Economie

Wolfowitz implore la clémence

Le président de la Banque mondiale, Paul Wolfowitz, accusé de népotisme, a imploré, mardi, la clémence du conseil d’administration, qui menace de le destituer, et promis de changer ses méthodes de gestion. Lors d’une nouvelle audition devant les administrateurs de l’institution, l’ancien numéro deux du Pentagone leur a demandé de reconnaître que dans cette affaire de conflit d’intérêts, les torts sont partagés. Mais la presse américaine pariait déjà sur sa démission prochaine, insistant sur un changement de ton de la Maison-Blanche à son égard, avant une nouvelle réunion du conseil d’administration mercredi. «Vous avez encore la possibilité d’éviter des dégâts à long terme en résolvant cette affaire d’une façon juste et équitable qui reconnaisse que nous avons tous essayé de bien faire, même si nous n’y somme pas parvenus parfaitement», a dit mardi, aux administrateurs M. Wolfowitz, sur un ton suppliant. «J’implore chacun de vous d’être équitable en prenant votre décision car celle-ci affectera non seulement ma vie mais elle affectera aussi la manière dont l’institution est considérée aux Etats-Unis et dans le monde», a-t-il ajouté, selon le texte de son audition communiqué par son avocat. Le conseil d’administration de la Banque devait se réunir à nouveau hier mercredi pour poursuivre ses délibérations dans cette affaire qui dure depuis plus d’un mois. Dans son exposé mardi, le président de la Banque mondiale a réfuté point par point les conclusions du comité ad hoc, publiées la veille, qui affirment qu’il a violé les règles déontologiques de la Banque en accordant des augmentations de salaire à sa compagne, Shaha Riza, également employée de l’institution.

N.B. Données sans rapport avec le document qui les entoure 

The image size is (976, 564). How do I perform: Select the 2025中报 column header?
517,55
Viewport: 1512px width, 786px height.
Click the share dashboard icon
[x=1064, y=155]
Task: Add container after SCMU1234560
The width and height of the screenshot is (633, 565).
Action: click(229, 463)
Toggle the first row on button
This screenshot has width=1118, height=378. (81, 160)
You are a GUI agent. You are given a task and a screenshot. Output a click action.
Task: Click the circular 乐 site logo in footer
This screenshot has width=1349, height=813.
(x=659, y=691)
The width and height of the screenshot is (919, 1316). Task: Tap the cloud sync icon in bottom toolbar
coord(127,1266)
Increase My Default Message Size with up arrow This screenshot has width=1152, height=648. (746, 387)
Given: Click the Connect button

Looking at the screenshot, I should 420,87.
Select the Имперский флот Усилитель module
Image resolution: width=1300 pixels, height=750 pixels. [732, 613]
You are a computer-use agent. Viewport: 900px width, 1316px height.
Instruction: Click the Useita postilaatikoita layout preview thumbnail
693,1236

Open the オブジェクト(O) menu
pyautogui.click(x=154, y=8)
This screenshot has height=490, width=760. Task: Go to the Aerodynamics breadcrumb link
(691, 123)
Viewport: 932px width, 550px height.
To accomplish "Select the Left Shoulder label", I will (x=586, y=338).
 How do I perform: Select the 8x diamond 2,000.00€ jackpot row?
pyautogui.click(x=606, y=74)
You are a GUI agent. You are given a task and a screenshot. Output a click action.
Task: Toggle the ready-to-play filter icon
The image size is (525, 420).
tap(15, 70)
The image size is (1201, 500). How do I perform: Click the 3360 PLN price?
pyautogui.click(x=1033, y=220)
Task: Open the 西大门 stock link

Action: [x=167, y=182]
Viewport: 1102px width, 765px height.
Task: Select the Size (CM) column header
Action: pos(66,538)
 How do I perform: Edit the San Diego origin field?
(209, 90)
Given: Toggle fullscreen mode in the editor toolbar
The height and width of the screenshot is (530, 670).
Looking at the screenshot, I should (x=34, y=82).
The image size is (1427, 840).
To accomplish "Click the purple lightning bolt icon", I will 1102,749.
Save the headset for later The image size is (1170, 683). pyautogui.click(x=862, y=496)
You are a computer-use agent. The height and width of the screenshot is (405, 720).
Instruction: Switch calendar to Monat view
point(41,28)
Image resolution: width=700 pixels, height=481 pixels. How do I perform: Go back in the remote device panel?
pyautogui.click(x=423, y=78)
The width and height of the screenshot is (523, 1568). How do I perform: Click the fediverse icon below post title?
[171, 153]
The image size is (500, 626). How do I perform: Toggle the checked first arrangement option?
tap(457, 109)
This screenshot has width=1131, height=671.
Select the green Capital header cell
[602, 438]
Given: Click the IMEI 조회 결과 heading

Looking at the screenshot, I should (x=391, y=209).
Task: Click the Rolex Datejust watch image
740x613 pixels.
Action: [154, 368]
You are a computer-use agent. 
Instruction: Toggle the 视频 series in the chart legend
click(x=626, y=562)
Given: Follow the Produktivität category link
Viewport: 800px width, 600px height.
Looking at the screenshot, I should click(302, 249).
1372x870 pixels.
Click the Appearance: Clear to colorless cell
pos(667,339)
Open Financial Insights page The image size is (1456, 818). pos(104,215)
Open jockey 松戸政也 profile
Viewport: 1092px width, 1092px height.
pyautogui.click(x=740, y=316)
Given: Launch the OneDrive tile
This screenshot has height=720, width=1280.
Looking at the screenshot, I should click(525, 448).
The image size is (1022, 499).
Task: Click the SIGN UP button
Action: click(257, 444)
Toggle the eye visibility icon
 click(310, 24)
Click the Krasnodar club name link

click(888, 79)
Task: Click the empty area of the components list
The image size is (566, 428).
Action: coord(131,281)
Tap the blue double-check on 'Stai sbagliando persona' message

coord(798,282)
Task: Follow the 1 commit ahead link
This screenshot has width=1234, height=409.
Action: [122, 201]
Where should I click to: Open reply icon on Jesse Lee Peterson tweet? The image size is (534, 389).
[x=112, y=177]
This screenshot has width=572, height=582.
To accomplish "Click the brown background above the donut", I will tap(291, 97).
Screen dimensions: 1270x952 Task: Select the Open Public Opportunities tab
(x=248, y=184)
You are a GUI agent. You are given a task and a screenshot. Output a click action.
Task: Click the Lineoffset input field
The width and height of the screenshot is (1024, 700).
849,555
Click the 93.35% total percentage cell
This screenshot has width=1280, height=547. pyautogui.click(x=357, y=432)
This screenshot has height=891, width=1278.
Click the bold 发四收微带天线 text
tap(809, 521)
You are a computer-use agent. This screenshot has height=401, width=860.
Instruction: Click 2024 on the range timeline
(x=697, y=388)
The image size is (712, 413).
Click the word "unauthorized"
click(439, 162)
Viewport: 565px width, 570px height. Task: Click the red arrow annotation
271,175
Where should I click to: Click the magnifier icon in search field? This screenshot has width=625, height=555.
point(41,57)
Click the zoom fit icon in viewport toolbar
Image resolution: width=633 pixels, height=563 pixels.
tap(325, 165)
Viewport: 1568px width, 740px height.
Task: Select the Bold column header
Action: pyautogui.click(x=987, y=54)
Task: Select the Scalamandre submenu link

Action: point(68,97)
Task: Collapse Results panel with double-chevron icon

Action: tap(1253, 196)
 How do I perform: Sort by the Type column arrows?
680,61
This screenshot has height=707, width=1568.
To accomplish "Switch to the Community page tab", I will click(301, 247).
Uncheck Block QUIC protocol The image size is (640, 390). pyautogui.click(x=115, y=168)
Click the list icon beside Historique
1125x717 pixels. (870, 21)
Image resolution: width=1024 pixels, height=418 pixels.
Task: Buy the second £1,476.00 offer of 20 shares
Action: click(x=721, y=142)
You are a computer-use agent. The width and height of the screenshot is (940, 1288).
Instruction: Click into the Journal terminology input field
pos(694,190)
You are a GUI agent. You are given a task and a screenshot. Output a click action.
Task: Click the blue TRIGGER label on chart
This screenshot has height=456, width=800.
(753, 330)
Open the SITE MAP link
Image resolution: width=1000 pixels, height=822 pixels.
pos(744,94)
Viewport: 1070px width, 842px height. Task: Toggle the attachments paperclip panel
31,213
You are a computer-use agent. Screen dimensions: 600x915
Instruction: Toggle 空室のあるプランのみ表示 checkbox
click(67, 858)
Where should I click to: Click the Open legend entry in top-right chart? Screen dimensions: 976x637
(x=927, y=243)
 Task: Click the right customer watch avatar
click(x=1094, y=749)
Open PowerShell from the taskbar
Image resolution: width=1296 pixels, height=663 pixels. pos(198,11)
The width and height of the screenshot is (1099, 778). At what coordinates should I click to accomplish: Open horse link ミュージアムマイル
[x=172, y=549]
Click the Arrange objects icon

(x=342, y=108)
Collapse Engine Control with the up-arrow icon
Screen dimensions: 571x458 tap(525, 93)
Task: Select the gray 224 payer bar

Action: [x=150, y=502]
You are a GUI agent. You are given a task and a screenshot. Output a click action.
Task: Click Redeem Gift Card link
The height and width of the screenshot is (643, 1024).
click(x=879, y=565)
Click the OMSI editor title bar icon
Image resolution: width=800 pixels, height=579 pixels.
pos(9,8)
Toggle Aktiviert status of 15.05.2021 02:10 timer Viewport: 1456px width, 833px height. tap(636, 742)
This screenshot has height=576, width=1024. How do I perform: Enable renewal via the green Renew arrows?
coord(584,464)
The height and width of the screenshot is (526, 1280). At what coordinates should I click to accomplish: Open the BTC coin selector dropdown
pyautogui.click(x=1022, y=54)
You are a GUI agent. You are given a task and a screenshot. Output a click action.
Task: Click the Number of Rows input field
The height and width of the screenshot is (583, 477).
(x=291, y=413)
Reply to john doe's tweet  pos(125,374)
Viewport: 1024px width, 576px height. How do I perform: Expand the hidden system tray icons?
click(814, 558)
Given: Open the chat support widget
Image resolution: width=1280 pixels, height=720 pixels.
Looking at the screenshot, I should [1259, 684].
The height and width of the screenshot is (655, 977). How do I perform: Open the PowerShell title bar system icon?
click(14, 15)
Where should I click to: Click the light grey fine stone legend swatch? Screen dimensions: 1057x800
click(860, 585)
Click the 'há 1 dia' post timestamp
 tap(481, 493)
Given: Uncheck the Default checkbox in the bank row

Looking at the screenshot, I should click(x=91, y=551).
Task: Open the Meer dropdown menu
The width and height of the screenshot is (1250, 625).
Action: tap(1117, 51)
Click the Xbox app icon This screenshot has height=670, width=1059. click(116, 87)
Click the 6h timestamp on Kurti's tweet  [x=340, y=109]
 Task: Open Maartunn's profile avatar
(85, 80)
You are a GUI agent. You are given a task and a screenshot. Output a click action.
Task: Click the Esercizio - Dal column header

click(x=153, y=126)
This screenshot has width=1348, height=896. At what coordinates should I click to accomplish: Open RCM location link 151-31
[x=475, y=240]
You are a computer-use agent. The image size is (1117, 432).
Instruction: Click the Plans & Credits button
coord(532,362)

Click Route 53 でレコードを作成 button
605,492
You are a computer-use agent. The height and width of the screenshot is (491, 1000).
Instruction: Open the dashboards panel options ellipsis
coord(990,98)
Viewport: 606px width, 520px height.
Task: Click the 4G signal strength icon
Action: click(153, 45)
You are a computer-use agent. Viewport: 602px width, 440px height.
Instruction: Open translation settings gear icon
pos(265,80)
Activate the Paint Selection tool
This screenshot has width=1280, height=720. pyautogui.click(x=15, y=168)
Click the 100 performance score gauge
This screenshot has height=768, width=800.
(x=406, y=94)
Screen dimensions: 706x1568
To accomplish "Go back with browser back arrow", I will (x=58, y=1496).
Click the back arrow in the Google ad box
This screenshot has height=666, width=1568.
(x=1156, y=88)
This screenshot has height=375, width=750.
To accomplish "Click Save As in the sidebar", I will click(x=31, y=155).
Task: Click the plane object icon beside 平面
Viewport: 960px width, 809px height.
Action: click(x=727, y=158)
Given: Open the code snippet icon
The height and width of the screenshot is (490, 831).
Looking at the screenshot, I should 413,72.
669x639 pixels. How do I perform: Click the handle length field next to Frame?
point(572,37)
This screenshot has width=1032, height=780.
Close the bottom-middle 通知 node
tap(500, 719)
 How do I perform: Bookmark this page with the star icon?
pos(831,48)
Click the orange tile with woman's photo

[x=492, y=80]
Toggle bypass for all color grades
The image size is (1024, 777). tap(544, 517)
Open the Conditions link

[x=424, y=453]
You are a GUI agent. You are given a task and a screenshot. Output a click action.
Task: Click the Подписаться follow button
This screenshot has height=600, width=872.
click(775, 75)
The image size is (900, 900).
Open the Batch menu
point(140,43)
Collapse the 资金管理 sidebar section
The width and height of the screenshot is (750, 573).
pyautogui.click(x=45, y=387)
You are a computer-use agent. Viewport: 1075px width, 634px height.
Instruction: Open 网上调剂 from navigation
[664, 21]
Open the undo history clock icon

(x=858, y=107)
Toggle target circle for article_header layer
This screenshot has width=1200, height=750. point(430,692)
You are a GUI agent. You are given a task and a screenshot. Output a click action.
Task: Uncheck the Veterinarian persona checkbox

M. Wolfowitz, 63 ans, a réaffirmé qu’il avait agi sur "instruction" du comité d’éthique de la Banque et que les augmentations de salaire accordées à sa demande faisaient partie d’un accord "raisonnable". «Si vous voulez discuter de la façon dont je dirige l’institution, de mon style de gestion et des politiques que je défends, faisons-le», a-t-il ajouté, «mais laissons derrière-nous cette affaire de conflit d’intérêt qui a été résolue il y a plus d’un an».